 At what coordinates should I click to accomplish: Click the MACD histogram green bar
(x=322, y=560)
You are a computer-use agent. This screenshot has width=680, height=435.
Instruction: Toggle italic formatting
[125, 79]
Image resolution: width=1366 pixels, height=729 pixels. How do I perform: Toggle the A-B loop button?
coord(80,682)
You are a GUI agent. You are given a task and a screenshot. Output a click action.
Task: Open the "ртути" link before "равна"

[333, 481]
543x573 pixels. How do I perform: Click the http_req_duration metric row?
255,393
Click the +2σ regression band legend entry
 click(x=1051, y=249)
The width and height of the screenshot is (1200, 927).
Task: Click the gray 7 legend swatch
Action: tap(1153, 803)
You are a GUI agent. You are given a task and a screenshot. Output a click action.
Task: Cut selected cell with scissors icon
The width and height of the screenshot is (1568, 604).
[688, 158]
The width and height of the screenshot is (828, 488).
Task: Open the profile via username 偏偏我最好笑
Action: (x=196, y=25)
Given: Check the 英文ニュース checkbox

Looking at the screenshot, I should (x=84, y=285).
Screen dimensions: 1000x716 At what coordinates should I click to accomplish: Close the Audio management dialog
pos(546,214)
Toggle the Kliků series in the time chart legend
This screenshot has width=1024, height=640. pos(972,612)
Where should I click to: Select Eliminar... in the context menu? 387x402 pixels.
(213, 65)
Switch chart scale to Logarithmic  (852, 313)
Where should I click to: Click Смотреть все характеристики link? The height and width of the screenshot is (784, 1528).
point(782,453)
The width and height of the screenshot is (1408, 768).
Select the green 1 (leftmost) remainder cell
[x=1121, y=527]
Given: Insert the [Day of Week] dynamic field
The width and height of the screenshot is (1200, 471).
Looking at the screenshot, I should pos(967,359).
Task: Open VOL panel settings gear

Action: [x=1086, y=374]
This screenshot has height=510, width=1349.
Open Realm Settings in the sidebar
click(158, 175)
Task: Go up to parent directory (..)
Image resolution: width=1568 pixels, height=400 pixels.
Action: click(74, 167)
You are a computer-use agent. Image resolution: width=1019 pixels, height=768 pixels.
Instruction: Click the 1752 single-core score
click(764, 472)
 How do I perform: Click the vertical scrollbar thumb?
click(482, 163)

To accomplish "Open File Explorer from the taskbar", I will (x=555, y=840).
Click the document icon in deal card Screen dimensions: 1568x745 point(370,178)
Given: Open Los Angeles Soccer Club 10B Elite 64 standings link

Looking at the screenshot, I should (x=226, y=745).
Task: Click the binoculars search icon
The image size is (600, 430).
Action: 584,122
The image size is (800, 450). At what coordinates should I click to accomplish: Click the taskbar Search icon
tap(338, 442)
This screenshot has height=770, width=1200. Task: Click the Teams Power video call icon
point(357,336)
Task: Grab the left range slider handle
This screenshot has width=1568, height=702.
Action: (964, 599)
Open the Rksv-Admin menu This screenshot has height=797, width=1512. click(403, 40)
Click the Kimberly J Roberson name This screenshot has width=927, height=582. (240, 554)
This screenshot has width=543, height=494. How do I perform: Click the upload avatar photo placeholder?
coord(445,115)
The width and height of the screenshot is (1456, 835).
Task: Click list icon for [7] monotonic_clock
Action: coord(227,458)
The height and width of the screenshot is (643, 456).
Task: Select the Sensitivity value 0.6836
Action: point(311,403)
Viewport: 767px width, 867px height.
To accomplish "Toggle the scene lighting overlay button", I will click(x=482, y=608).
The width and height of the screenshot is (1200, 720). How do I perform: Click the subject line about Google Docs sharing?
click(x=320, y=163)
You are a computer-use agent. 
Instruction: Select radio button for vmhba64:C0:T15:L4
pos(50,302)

Problem details:
Transcribe the records above from the line holding "Click the +2σ regression band legend entry" down to the line holding "This screenshot has height=510, width=1349.", inclusive, without adding anything.

Solution to this exercise:
Click the +2σ regression band legend entry
 click(x=1051, y=249)
The width and height of the screenshot is (1200, 927).
Task: Click the gray 7 legend swatch
Action: tap(1153, 803)
You are a GUI agent. You are given a task and a screenshot. Output a click action.
Task: Cut selected cell with scissors icon
The width and height of the screenshot is (1568, 604).
[688, 158]
The width and height of the screenshot is (828, 488).
Task: Open the profile via username 偏偏我最好笑
Action: (x=196, y=25)
Given: Check the 英文ニュース checkbox

Looking at the screenshot, I should (x=84, y=285).
Screen dimensions: 1000x716 At what coordinates should I click to accomplish: Close the Audio management dialog
pos(546,214)
Toggle the Kliků series in the time chart legend
This screenshot has width=1024, height=640. pos(972,612)
Where should I click to: Select Eliminar... in the context menu? 387x402 pixels.
(213, 65)
Switch chart scale to Logarithmic  (852, 313)
Where should I click to: Click Смотреть все характеристики link? The height and width of the screenshot is (784, 1528).
point(782,453)
The width and height of the screenshot is (1408, 768).
Select the green 1 (leftmost) remainder cell
[x=1121, y=527]
Given: Insert the [Day of Week] dynamic field
The width and height of the screenshot is (1200, 471).
Looking at the screenshot, I should pos(967,359).
Task: Open VOL panel settings gear

Action: [x=1086, y=374]
This screenshot has height=510, width=1349.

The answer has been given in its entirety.